The S-400 is similar to the U.S. Patriot, and is expensive. Russia is unsure if they want to export S-400 right away, because of the advanced technology. Meanwhile, work is underway on the S-500, which is scheduled for deployment within five years. The S-400 missiles weigh 1.8 tons each and are 8.4 meters (26 feet) long and about 50cm (20 inches) in diameter. The missiles have a range of some 400 kilometers, and can hit targets as high as 100,000 feet. The missile has a 145.5 kg (320 pound) warhead. The target acquisition radar has a range of 700 kilometers.

The S-400 has over five times the range of the U.S. Patriot, weighs twice as much and claims the ability to detect stealthy aircraft. The S-400 also has an anti-missile capability, which is limited to shorter range (3,500 kilometers) ballistic missiles. That would mean a warhead coming in at about 5,000 meters a second (the longer the range of a ballistic missile, the higher its re-entry speed.)

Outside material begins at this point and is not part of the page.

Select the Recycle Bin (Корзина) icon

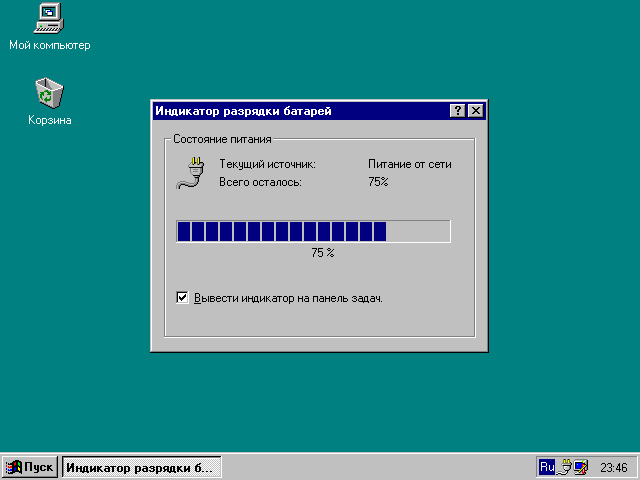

The S-400 system actually has two types of missiles, one of them being a smaller, shorter range (120 kilometers) one. These are deployed four to a launcher, like all other S-300 systems. The S-400 has no combat experience, but U.S. intelligence believes that the tests these systems have undergone indicate it is a capable air defense weapon. Just how capable won't be known until it actually gets used in combat.

Russia plans to buy up to 200 S-400 launchers (each with two or four missiles) by 2015, and phase out the older S-300 and S-200 systems. This would mean deploying at least 18 battalions in the next six years, and perhaps more than twenty. The S-400 is sometimes described as an improved version of the S-300. Basically, it is. This is how Russia prefers to develop weapons, making incremental improvements on a basic design, and doing so for decades if the system continues to be successful. Actually, the S-300 has no combat experience, while Patriot has a lot. In the past, Russian anti-aircraft missile systems were effective if the target aircraft had no defenses. But when electronic countermeasures were employed, the Russian missiles became nearly useless. The Russians insist this will not happen again, but most potential buyers want to be sure.